● TASK OBJECTIVE:
Set down, word for word, the passage of the text on planning a text and data mining project that begins with the words containing "Text and data mining is" and ends with "and potential sources?".

● READING TEXT:
+++

A space and place for those seeking help with research-related needs.

Before you begin . . .

Text and data mining is unique and thus, can take different timeframes to accomplish.  A successful and time-efficient project begins with preplanning.

Step One starts with completing the outline below:

  • What are the goals of my project?
  • What data sources are available that meet my needs? How do I want my results to look--the form of my results?
    • The text analysis method you choose will depend on your research question.
  • What funding needs may this project incur?
    • How much money and potential sources?
  • What skills are needed to carry out this project? 

TDM (Text and Data Mining) is frequently a fair use under US copyright law, but some resources maybe restricted by license agreement.

  • Be aware that some vendors restrict automatic downloading; some may require purchase of the data.
  • Each user is responsible for ensuring that he or she uses products solely for noncommercial, educational, scholarly or research use. Systematic downloading, distribution of content to non-authorized users or indefinite retention of substantial portions of information is strictly prohibited.

+++

● PROVIDED MATERIAL:
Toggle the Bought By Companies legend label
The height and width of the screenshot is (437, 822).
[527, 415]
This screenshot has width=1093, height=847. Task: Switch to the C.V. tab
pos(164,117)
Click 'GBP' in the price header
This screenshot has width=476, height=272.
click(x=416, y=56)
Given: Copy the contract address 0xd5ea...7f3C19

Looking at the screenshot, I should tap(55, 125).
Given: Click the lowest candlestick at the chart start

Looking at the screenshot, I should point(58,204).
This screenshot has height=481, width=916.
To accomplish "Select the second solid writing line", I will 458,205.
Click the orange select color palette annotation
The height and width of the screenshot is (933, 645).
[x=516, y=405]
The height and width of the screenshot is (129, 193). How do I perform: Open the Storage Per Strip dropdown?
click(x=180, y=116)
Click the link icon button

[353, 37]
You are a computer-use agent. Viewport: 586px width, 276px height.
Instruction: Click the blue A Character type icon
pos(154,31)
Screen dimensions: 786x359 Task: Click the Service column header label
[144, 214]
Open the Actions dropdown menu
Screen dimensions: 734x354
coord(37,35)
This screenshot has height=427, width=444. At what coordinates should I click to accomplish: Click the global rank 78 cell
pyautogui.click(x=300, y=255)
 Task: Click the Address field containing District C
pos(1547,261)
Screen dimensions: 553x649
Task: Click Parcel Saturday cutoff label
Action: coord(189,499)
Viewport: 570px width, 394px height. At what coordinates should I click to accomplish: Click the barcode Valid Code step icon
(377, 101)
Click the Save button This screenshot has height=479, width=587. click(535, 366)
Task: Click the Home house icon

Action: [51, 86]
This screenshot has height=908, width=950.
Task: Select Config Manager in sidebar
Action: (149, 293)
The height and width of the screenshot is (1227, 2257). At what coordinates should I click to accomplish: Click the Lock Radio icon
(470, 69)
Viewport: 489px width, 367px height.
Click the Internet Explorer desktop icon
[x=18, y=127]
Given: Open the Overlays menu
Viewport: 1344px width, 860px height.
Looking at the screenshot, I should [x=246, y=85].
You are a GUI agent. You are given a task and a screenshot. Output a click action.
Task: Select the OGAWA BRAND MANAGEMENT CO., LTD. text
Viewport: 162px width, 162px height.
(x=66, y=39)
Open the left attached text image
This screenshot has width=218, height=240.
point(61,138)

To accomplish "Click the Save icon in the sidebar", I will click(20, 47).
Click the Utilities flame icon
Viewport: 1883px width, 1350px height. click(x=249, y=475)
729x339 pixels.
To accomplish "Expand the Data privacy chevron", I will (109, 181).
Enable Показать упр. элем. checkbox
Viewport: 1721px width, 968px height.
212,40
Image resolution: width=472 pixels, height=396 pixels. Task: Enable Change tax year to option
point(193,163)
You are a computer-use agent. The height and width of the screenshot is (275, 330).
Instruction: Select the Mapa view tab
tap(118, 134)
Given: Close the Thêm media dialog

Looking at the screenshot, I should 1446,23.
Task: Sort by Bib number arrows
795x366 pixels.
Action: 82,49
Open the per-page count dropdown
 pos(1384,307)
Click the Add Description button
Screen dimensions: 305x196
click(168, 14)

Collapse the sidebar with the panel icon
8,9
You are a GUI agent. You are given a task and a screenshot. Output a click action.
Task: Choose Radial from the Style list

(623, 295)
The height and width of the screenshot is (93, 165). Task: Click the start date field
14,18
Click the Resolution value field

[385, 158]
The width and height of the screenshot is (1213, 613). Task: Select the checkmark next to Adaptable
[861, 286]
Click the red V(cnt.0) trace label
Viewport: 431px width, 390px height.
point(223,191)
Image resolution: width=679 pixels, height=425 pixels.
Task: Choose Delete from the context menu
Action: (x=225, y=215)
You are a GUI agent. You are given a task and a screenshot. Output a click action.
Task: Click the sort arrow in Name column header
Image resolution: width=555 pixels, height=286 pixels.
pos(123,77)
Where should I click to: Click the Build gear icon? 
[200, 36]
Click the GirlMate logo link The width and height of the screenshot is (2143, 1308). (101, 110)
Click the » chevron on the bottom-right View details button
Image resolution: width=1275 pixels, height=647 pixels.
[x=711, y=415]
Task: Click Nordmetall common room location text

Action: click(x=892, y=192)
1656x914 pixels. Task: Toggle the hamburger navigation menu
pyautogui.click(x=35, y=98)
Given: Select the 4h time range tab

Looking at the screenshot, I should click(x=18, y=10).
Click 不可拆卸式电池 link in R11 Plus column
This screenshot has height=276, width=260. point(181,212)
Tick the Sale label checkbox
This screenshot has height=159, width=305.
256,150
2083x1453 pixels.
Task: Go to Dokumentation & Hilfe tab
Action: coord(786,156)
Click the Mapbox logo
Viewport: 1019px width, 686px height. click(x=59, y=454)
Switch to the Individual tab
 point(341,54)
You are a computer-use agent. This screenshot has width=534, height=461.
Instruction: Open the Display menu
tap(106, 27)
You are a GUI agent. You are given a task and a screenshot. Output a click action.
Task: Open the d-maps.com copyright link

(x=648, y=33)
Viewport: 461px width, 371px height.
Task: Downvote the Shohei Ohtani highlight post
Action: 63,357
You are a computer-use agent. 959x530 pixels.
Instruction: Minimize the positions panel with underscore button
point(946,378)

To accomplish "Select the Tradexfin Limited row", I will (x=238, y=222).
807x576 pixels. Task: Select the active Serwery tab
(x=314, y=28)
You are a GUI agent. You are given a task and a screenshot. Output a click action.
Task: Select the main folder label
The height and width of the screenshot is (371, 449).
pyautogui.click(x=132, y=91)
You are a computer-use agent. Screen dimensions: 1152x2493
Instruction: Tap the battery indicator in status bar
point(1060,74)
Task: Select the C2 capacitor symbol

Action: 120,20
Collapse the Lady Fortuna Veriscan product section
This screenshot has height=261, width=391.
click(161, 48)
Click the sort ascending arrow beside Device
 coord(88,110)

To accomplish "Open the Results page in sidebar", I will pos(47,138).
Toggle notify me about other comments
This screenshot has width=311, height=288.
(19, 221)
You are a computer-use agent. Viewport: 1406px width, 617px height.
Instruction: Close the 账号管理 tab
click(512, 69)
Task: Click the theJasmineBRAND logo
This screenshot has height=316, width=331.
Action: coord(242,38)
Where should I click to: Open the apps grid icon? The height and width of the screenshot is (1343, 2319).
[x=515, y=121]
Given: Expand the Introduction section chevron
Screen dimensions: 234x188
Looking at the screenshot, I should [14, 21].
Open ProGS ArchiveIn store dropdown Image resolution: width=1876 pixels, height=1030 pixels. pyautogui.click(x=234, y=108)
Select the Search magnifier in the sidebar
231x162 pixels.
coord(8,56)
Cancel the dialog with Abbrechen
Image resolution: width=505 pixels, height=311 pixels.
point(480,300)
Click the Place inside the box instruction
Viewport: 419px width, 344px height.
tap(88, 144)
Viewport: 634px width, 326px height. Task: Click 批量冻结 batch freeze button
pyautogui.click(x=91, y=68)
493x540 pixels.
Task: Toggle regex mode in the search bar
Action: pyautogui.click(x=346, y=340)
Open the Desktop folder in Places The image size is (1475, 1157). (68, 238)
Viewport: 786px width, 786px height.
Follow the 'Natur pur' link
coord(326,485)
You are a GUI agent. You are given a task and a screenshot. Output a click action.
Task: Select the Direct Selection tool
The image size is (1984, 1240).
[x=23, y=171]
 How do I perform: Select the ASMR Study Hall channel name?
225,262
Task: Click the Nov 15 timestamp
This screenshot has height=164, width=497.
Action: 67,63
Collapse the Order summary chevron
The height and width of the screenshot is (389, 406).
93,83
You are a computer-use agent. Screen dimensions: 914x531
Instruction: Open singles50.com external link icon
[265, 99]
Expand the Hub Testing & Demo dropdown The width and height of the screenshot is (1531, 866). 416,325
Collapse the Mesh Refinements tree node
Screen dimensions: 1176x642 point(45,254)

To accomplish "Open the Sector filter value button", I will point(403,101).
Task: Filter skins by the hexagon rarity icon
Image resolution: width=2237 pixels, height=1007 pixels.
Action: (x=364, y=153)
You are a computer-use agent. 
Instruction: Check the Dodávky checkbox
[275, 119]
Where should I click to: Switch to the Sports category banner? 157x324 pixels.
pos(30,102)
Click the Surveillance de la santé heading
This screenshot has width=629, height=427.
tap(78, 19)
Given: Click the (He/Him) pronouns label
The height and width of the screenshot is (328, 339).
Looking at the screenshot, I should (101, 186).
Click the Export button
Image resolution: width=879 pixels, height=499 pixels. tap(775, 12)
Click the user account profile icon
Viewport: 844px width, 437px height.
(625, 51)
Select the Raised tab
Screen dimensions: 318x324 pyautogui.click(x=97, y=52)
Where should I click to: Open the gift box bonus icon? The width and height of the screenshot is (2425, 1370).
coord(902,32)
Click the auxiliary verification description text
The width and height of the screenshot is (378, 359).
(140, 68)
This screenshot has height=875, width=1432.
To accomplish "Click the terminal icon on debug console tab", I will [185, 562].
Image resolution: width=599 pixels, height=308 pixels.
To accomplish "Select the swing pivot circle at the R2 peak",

+++

● RESPONSE TO THIS TASK:
Text and data mining is unique and thus, can take different timeframes to accomplish.  A successful and time-efficient project begins with preplanning.

Step One starts with completing the outline below:

  • What are the goals of my project?
  • What data sources are available that meet my needs? How do I want my results to look--the form of my results?
    • The text analysis method you choose will depend on your research question.
  • What funding needs may this project incur?
    • How much money and potential sources?